- _Text passage_:
○ ○ ○ ○ ○
I'll leave it there for now and write more about MS support and what life is like now.

Thanks for reading!

Psychiatry to neurology!

After coming home from work on the Friday I mentioned, back in 2007, I lay almost every hour of the day on the sofa in our lounge. My wife and son constantly badgered me to go to the doctor. I just wanted to lie there. The only positive outcome of that time was losing almost two stones in weight as I couldn't be bothered eating!

Eventually, after four weeks, I gave in and was taken by my wife, Susie, to the docs. He listened to me and to Susie. I was finding it hard to put a sentence together as I couldn't concentrate on words and meanings, etc. (couldn't read or even listen to music as it took too much effort). The doctor agreed with Susie that I was probably suffering from depression. And, true enough, when I filled out the questionnaire he put on front of me, I had to admit that I had depressive symptoms. "But, what about this dizziness I've got? And this strange numbness in my head on the left side?" I asked. He said that depression could bring strange symptoms and it would all probably go away. It didn't. It got worse. Much worse.

That was in July 2007. By Christmas, the numbness in my head turned to pain and my balance and walking were getting worse. I loved walking. I was out on the West Highland Way almost every day (we live beside a section of it), and although I wobbled a bit like a drunk man from time to time, I loved getting out and being among the hills and moors - watching the timid deer in the distance and the buzzards soaring overhead. I could never tire of that.
○ ○ ○ ○ ○
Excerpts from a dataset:
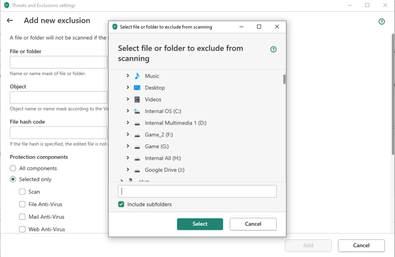Expand the Game_2 (F:) drive node
The height and width of the screenshot is (257, 395).
[x=128, y=135]
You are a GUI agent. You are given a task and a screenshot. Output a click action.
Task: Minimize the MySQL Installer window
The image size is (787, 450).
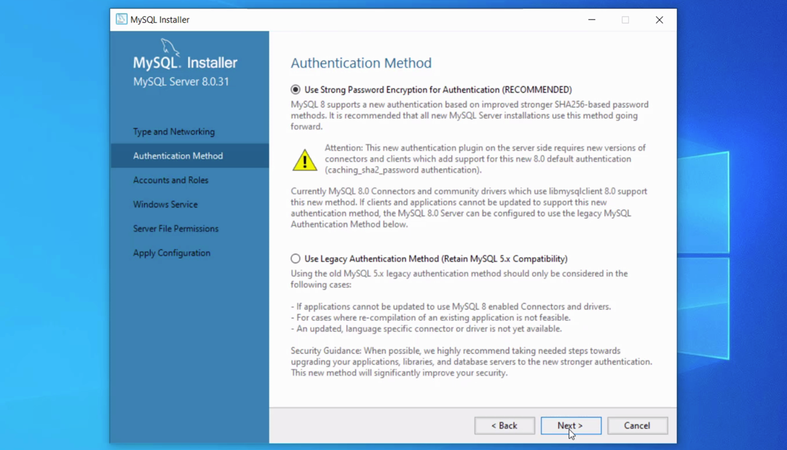(591, 20)
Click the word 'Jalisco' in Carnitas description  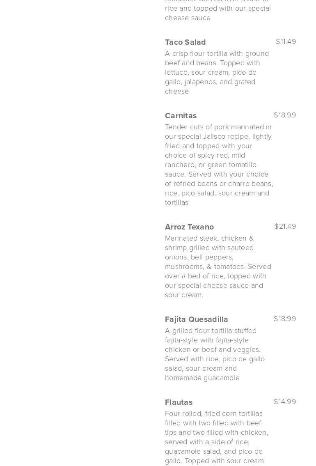217,136
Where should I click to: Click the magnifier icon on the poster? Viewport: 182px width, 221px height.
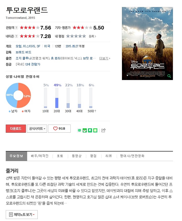[x=169, y=76]
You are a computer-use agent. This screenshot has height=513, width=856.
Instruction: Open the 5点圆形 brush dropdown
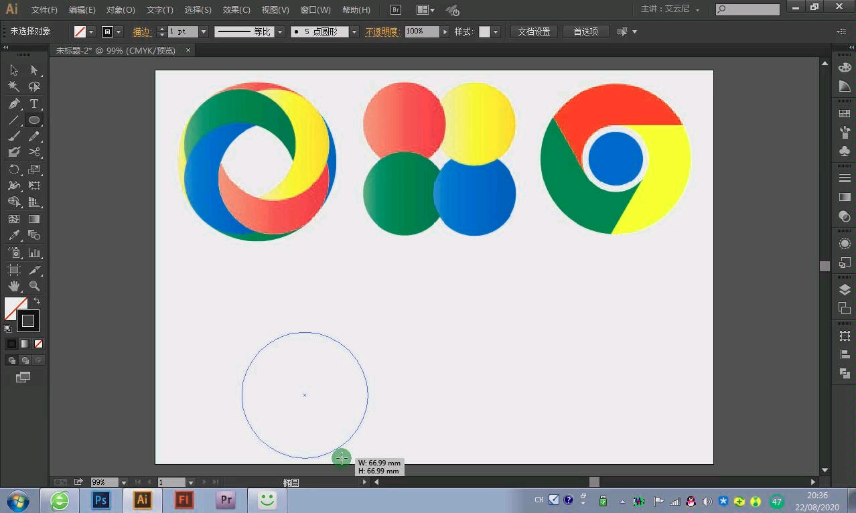(354, 31)

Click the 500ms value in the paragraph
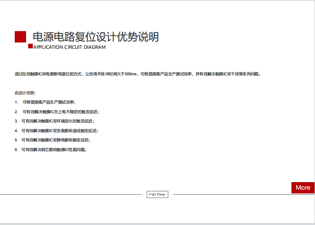pyautogui.click(x=131, y=74)
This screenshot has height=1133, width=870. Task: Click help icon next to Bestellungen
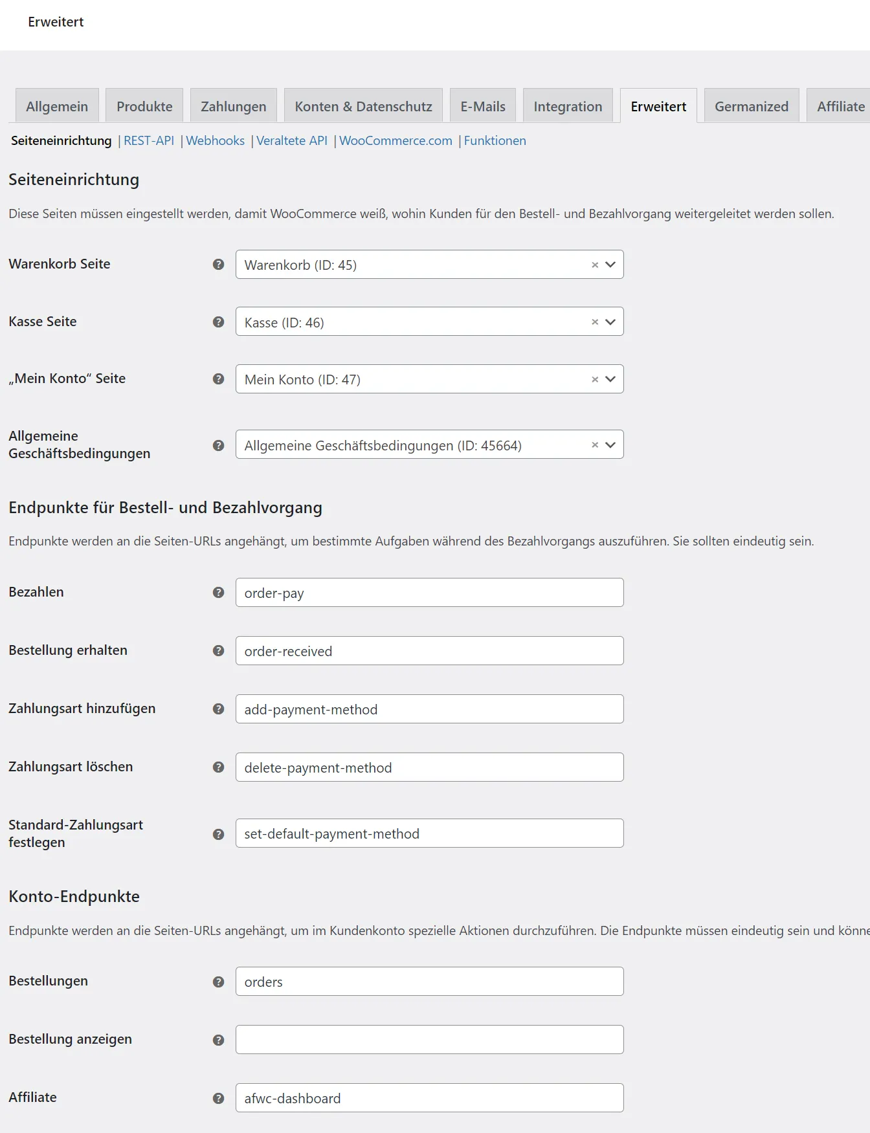[x=219, y=982]
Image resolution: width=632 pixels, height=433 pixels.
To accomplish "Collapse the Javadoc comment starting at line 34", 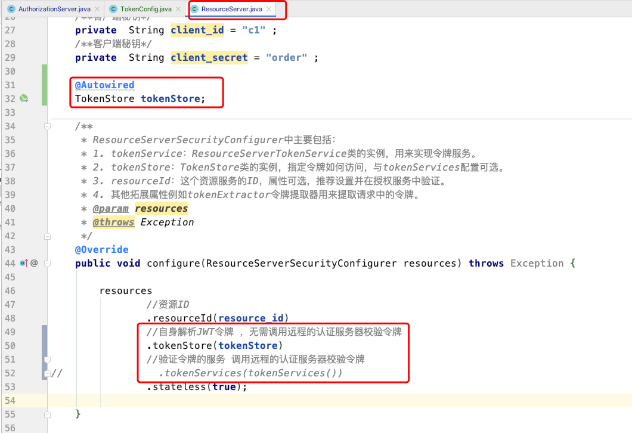I will pos(47,126).
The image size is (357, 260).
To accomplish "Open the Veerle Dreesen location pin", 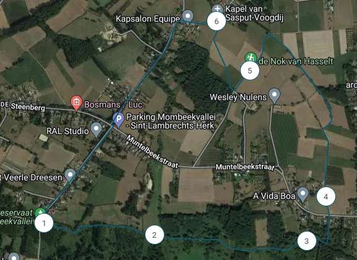I will [x=70, y=176].
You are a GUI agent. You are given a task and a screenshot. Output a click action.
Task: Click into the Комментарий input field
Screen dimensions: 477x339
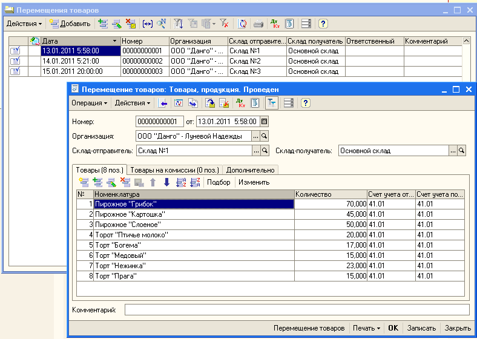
○ ○ ○ ○ ○
- _Tasks to perform_:
1. In the account, write out again the part starting with "After coming home" and going on through "be bothered eating!", substituting "couch" for "sofa".
2. According to the account, how long did the writer wait before giving in and going to the doctor?

- _Task answers_:
1.
After coming home from work on the Friday I mentioned, back in 2007, I lay almost every hour of the day on the couch in our lounge. My wife and son constantly badgered me to go to the doctor. I just wanted to lie there. The only positive outcome of that time was losing almost two stones in weight as I couldn't be bothered eating!

2. Four weeks.